The smell in bars at five in the morning. Perfume, sweat, cigarettes, possibly marijuana, certainly liquor. An interrealistic smell. A mixed product that has been created, produced. A hybrid that goes from being to reality. That produces a side that is by no means elegant,

but nevertheless exists. The inter-world of the interrealist is not in the spectrum of Fontan's ›Before Day and Dew‹. It cannot be limited in time or space, it is omnipresent.

The subconscious of each individual builds his or her own image, that of his or her own life. The weighting of the specific components is individual. But the interrealistic attitude and action is inherent, innate, in everyone.

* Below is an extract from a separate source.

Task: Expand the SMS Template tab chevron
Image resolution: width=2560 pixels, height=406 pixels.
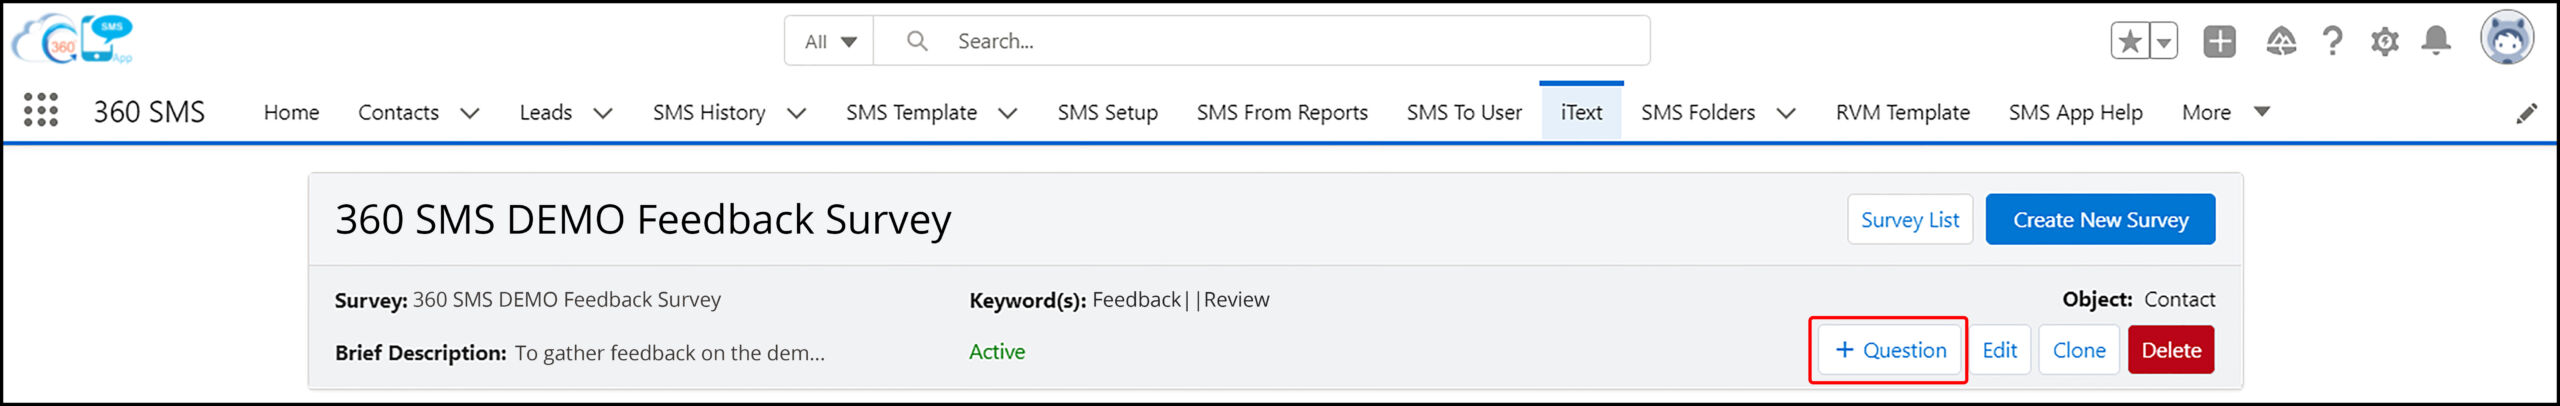Action: pyautogui.click(x=1008, y=113)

The interrealist rises above subjectivity and becomes objective reality. In the field of tension between abstract and objective tendencies, he is a choreographer, a conductor, but also an observer. You have the opportunity to develop your own association, poetic with an intellectual reference. You are an interrealist. You mix, blend, create, invent. It is not new, it has always been there. Now it is defined, formulated, it becomes more and more tangible the longer you think about it. Gilles Deleuze described unconscious processes in people, and that all processes are interdependent. See this as the pre-form of interrealism. See it for what it is. You yourself mix hundreds of things every day. You are very close to these things, you can look them in the eye without embellishment if you want to. The approach to this topic always raises the question at some point of where it all leads. It certainly leads to the paintings of Alexander Iskin.